Word for word, copy out the records given below.

━━ INFORMATION SUPPLIED

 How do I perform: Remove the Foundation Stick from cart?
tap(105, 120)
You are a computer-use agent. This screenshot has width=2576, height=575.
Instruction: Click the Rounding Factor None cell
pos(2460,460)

━━━━

SOLVED EXERCISE:
 How do I perform: Remove the Foundation Stick from cart?
tap(105, 120)
You are a computer-use agent. This screenshot has width=2576, height=575.
Instruction: Click the Rounding Factor None cell
pos(2460,460)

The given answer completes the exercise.